Mitra, Tanushree, and Eric Gilbert. “The language that gets people to give: Phrases that predict success on kickstarter.” Proceedings of the 17th ACM conference on Computer supported cooperative work & social computing. ACM, 2014.
In this paper, Mitra and Gilbert present an exciting analysis of text from 45K, Kickstarter project pitches. The authors describe a method to clean the text from the project pitches and subsequently use 20K phrases from these pitches along with 59 control variables to train a penalized logistic regression model and predict the funding outcomes for these projects. The results presented in the paper suggest that the text of the project pitches plays a big role in determining whether or not a project will meet its crowdfunding goal. Later on the authors discuss, how the top phrases (best predictors) can be understood using principles like, reciprocity, scarcity, social proof and social identity from the domain of social psychology.
The approach is interesting and suggests that the “persuasiveness” of language used to describe an artefact significantly impacts the prospects of it being bought. Since there have been close to 257K projects on Kickstarter, I feel now is a good time to validate the results presented in the paper. By validation, I mean to assess whether the top phrases that were discovered to predict a successfully funded project have appeared in the pitches of projects that met there funding goals since August 2012. Also, if this is true for projects that didn’t meet there funding goals. Additionally, repeating the study might be a good idea, as there are considerably more projects (i.e., more data to fit) and “hopefully” better modeling techniques (deep neural nets?). Repeating the study might also give us insights into how the predictor phrases have changed in the last 5 years.
A fundamental idea that might be explored is coming up with a robust quantitative measure of “persuasiveness” for any general block of text, maybe using linguistic features and common English phrases present in it.
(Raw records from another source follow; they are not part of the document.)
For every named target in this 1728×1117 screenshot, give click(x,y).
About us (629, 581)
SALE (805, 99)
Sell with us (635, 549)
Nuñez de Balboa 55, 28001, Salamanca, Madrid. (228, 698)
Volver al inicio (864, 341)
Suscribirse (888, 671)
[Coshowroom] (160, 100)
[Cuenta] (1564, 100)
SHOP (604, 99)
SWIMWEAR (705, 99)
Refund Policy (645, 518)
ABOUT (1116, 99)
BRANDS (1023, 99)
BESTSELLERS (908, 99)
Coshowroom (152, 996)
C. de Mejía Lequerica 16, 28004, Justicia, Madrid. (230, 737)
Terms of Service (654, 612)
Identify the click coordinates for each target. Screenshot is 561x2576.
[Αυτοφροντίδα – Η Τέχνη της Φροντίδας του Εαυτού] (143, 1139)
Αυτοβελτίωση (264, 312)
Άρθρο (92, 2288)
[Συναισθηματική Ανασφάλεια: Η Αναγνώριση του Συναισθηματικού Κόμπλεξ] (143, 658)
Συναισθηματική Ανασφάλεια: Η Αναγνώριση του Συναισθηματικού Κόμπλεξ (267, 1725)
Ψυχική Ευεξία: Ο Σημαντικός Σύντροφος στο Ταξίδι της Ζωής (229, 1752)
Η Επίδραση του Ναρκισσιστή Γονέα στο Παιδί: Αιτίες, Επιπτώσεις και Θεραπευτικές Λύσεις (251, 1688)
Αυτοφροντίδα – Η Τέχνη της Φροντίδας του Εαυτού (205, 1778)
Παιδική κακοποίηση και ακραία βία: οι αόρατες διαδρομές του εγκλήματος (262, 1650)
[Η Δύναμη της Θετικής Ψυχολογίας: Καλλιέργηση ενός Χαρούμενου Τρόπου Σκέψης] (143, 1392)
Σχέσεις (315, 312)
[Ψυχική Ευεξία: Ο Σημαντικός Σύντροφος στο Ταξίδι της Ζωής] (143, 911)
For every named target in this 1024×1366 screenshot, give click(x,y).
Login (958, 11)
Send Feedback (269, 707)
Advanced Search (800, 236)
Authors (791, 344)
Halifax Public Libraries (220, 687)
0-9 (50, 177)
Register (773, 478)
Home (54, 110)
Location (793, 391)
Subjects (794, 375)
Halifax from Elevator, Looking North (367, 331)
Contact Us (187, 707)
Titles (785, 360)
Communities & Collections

We can then explore if this “persuasiveness score” for a project’s pitch is a significant predictor of success for a crowdfunding project. Additionally, I feel that information about crowdfunded projects spreads similar to news, memes or contagions in a network. Aspects like homophily, word of mouth, celebrities and influencer networks may play a big role in bringing backers to a crowdfunding project and these phenomena belong to the realm of complex systems, having properties like, nonlinearity, emergence and feedback. I feel this makes the spread of information a stochastic process, and unless a “potential” backer gets informed about the existence of a project of interest to them, it is unlikely they would search through the thousands of active projects on all the crowdfunding websites. Also, it maybe possible for certain projects that most of the “potential” backers belong to certain social community, group or clique and the key to successful funding might be to propagate news about the project to these target communities (say on social media?). Another interesting research direction might be to mine backer networks from a social network. For example, how many friends, friends of friends, and so on, of a project backer also pledged to the project? It might also be useful to look at the project’s comments page and examine how the sentiment of these comments evolve over time? Is there a pattern to the evolution of these sentiments that correlate with project success or failure?
Another trend that I have noticed (e.g. in one of the Kickstarter projects I had backed) is that majority of the project’s pitch is present in the form of images and video. In such cases, how would a text only technique to predict the success of a project fair against one that also uses images and videos from the project as features? Can we use these obscure yet pervasive data to improve our classifier accuracy? The authors discussed in the “Design Implications” section about the potential applications of this work to help both backers and project creators. I feel that there only so much money available with the everyday joe, and even if all the crowdfunded projects have highly persuasive pitches, serendipity might determine which projects get successful, isn’t it?
Although, the paper does a good job of explaining much of the domain specific terms, there were a couple of places which were difficult for me to grasp. For example, is there a logic behind throwing away all phrases that occur less than 50 times in the 9M phrase corpus? I speculate that the 9M phrase corpus would have followed a power law distribution. In this case it might be interesting to experiment with the threshold for filtering the most frequent phrases in the corpus. Moreover, certain phrases like, nv (beta=1.88), il (beta=1.99) and nm (beta=-3.08) present in the top 100 phrases listed in tables 3 and 4 of the paper don’t really make sense (But the cats definitely do!). It might be interesting to trace the origins of these phrases and examine why are they such important predictors? Also, It maybe good to briefly discuss Bonferroni correction? Other than these issues, I enjoyed reading the paper and I especially liked the word tree visualizations.